[Text]
Agriculture in India | Part 2 | Farmers in India
· Farming in India is too diverse to be controlled through central policies and letting the subject be controlled by states is quite sensible. Very rightly agriculture was designated as a state subject by the framers of the Constitution.
· NHFS Survey has shown that eighteen of the 22 states and UTs recorded a rise in the percentage of children under five years of age who are stunted, wasted and underweight compared with 2015-16, reversing decades of gains. There is also a rise in obesity. These figures are in consonance with the fall in GDP since demonetization and indicate the inability of the poor to get the required protein and minerals in their diet.
· Only 6% of farmers benefit from MSP but in Haryana and Punjab, where the vast majority of the procurement of wheat and rice happens, farmers are much more dependent. For example, 95-98% of Punjab’s wheat and paddy are procured at MSP prices.
· Deflation in farmers’ earning has been maximum since 2014. Promise of the government to double the farmers’ income by 2022, like many other promises, is apparently false. Production increase has caused no increase in profits.
· Bihar. In 2006, Bihar was the first state in the country to abolish the Agricultural Produce Market Committee (APMC) Act which facilitated private companies to directly purchase from farmers. Some farmers there claim they have to sell their produce to private companies at throwaway prices as middlemen and local traders make huge profits by buying the produce below the MSP.
[/Text]
[The data]
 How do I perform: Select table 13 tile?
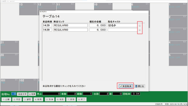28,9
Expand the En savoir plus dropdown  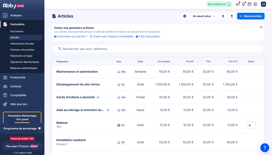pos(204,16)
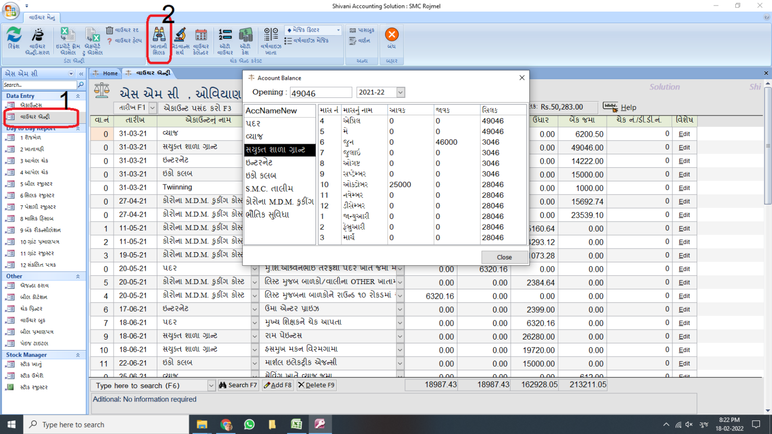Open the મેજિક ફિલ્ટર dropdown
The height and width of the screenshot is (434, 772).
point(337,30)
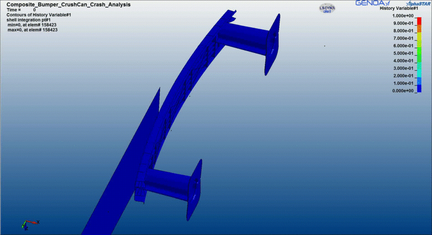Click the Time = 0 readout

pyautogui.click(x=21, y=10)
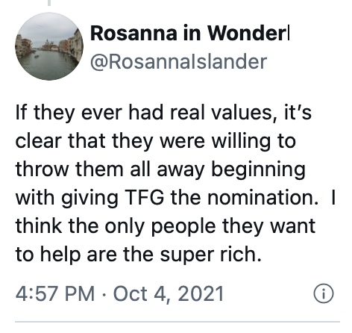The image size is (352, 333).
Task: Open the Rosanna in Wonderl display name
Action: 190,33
[/The data]
[The data]
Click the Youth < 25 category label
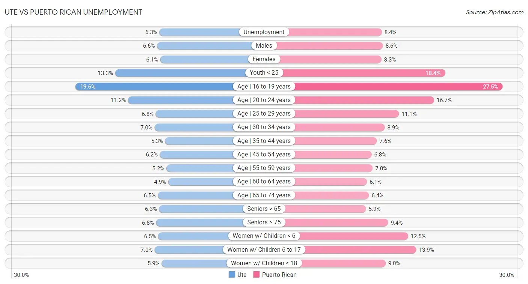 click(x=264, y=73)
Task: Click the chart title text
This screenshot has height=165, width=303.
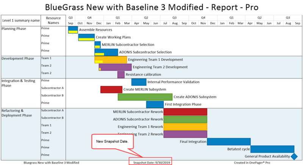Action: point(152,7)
[/The data]
[The data]
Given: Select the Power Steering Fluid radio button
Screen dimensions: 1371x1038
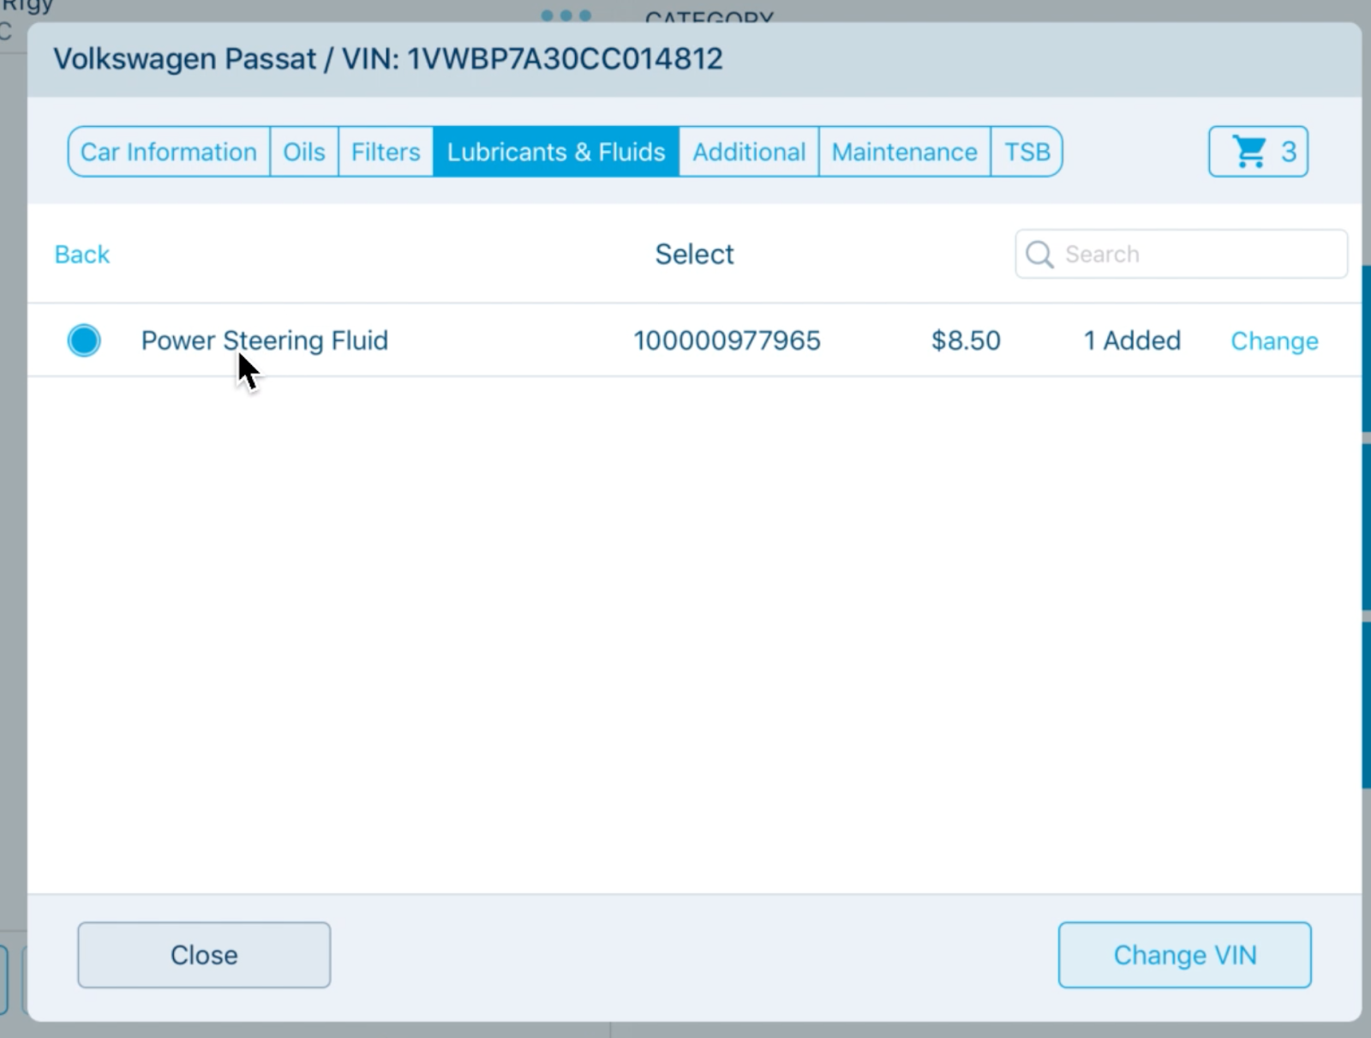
[/The data]
Action item | Pick up the notes on agriculture in India after their final point and keep writing in the same style.

Answer box |
· MP. In MP farmers’ agitations, taking place at frequent intervals in the state, have failed to attract national attention, barring the 2017 Mandsaur incident in which five protesting farmers died. The Krishi Upaj Mandi Act, 1972 was recently amended, and the Model Mandi Act passed in May 2020 allowed traders to make purchases outside the “mandis” without any levy. In the first six months of the amendments, there has been a significant decline in their business. Moreover, a reduction in “mandi” cess on the traders from 1.7 per cent to 0.5 per cent in October this year has weakened the revenue-generating capacity of the “mandis”. Wheat was procured by the state government during April-July 2020 at the MSP of Rs 1925 per quintal. Fieldwork done in Hoshangabad showed that most of the produce was sold to the state government at MSP. The rates of wheat in the open market in Hoshangabad during the time of the harvest hovered around Rs 1,450 per quintal. Similarly, maize and “moong” crops, for which there was no procurement by the state, were sold in Hoshangabad at Rs 1,000 and Rs 6,000-6,500 per quintal respectively, whereas the MSP announced for these crops was Rs 1,850 and Rs 7,196 per quintal. Incidents of farmers destroying standing crops of vegetables like cauliflower and tomatoes in the face of high cost of cultivation and extremely low prices have become common in the state and elsewhere.